Tuesday, 10 January 2012


This, or large navel, appears to show fractured material behind it, creating a crescent shape.

‘Ipot ng bituin …’


I WAS five years old when I first saw and touched a tektite – that roundish, deep-black and shiny piece of rock which my older playmates called “ipot ng bituin” (star dropping).

They would show it around, saying it was some sort of an amulet.
“The stars gave this to me,” a boy, who had carried one, would brag. 

As a young fellow, I believed in the tale, and so on cloudless nights when the skies were deep-blue black, I would wish to the millions of stars up there to send me a tektite.
It never happened.

I never owned one despite the fact that it had become a novelty in Paracale, the native home of my father where I spent the first five years of my youth before our young family migrated to Parang, Mambulao fo good. My late father, then a young a mechanic, found a job at the iron mine in Larap.

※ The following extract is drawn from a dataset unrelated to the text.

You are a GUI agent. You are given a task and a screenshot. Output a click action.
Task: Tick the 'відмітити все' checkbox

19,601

With the collapse of the gold mines operated by the United Paracale Gold Mine Co in December of 1952, gold panning had intensified as the alternative source of livelihood among Paracalenos who lost jobs at the gold mine.

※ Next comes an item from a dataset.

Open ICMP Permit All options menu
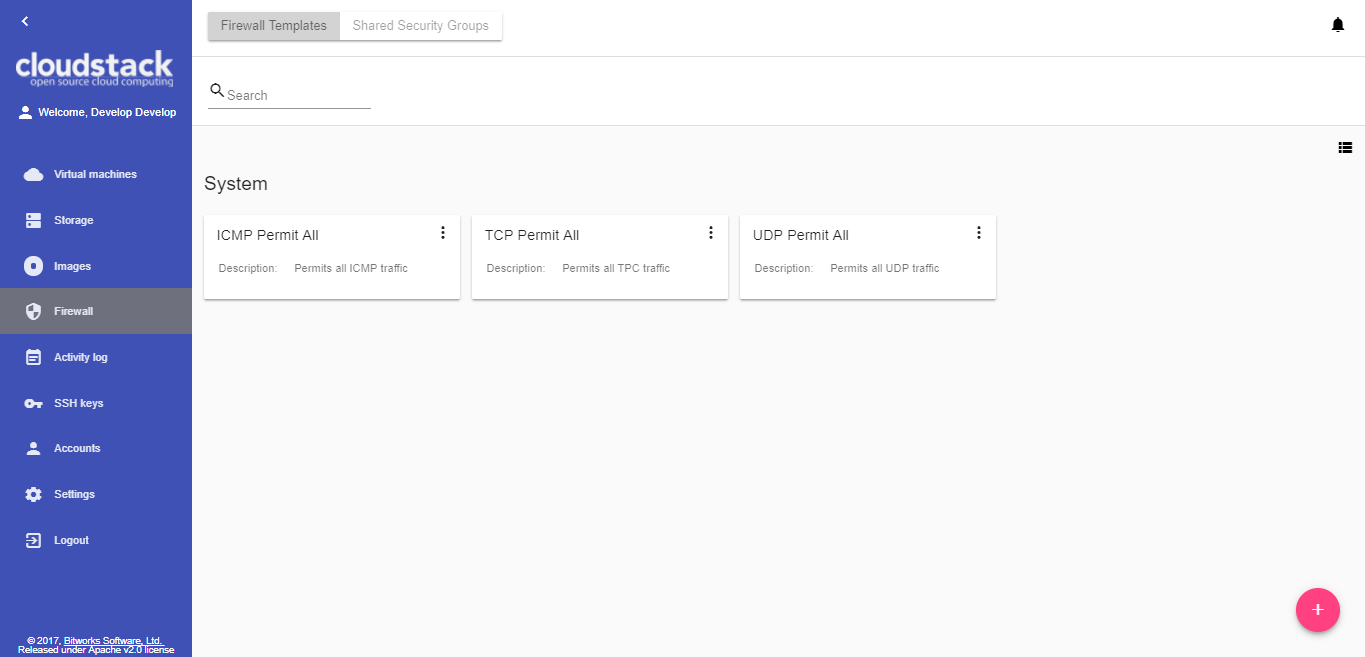This screenshot has height=657, width=1365. click(x=443, y=233)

I learned later in my youth that small-scale gold operations had also produced a rare product – tektites, and that neither did they come from the outer space, nor sent by the stars, as boasted by my boyhood mates.

Typical smaller specimens from the Paracale area. These include biscuit forms, dumbells and teardrops. Grooving in smaller specimens is always on one side only - the anterior.

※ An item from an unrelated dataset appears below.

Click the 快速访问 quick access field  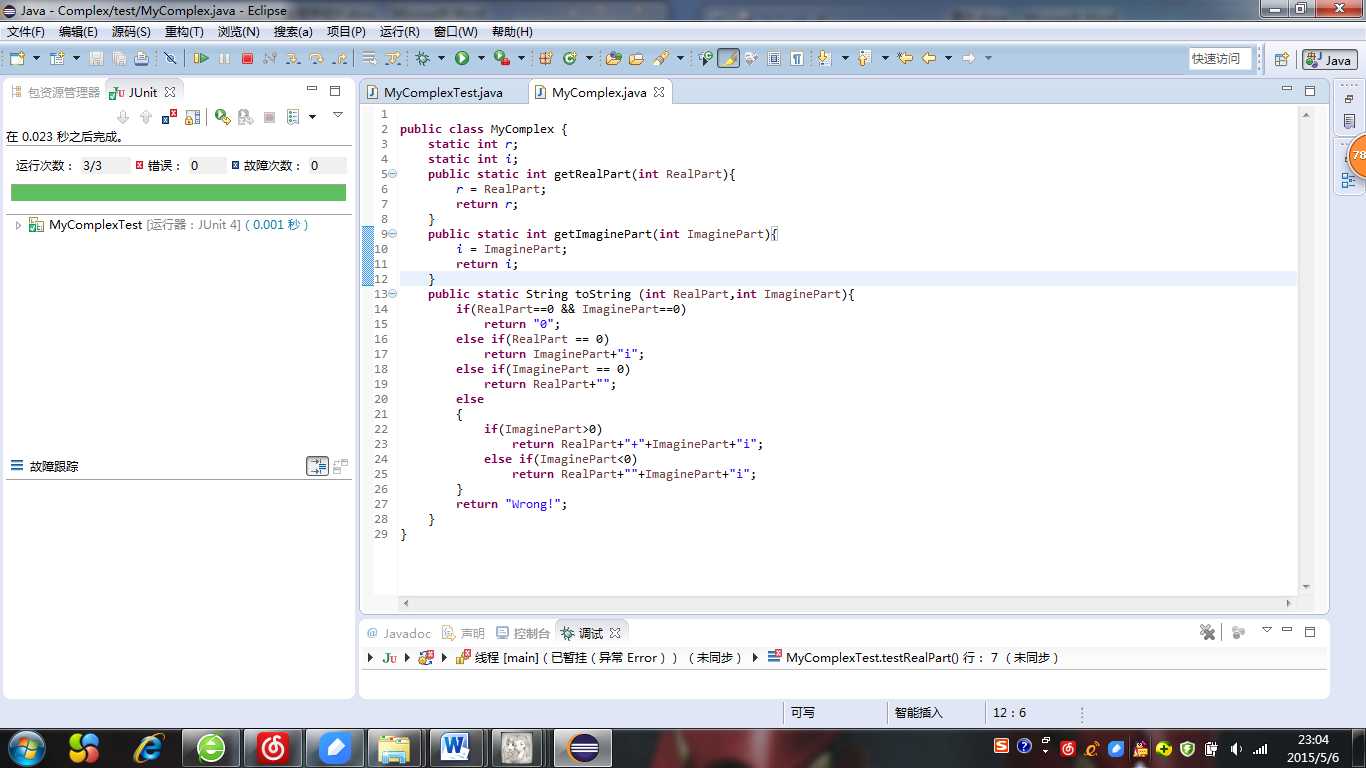[x=1219, y=59]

The owner of the website tektites.co.uk, who toured Paracale recently, noted on his blog:

The grooved anterior of biscuit-form tektites

“Paracale is a gold mining area. The tektites are found as a by-product in the hunt for gold. I am told that all the tektites come from a very close proximity to Paracale and not further afield. I am sure tektites are elsewhere, but the lack of mining means they are not found. 

“According to one contact, the rock (which I understand to be gravels, but really a bit of a mixture and clay-rich in places) is dug out of alluvial deposits by JCB the tektites are then found. The deposits are also worked in the sea at depths I understand to be 15-25ft. 

Typical breadcrust specimens.
“Here people work underwater for up to 40 minutes at a time using an air compressor for oxygen supply. They cannot see a thing underwater and simply shovel the gravel into buckets that are raised to the surface and onto make-shift rafts. 

“This is highly dangerous work. Tektites are then also found as a by-product to the gold. 

“I have not seen any of these operations first hand and have been 
advised not to go to the area. The town of Paracale is basically fine (I was told you will "probably" be OK) but it is unlikely that you'd be welcome near the mines. 

“Poverty is high and if buying tektites people know you have cash (as there are reportedly no cash points), so the chances of being robbed are high. 

Half-soccer ball
{However, I would like to express that most Filipino's, despite the poverty, are very good and friendly people. 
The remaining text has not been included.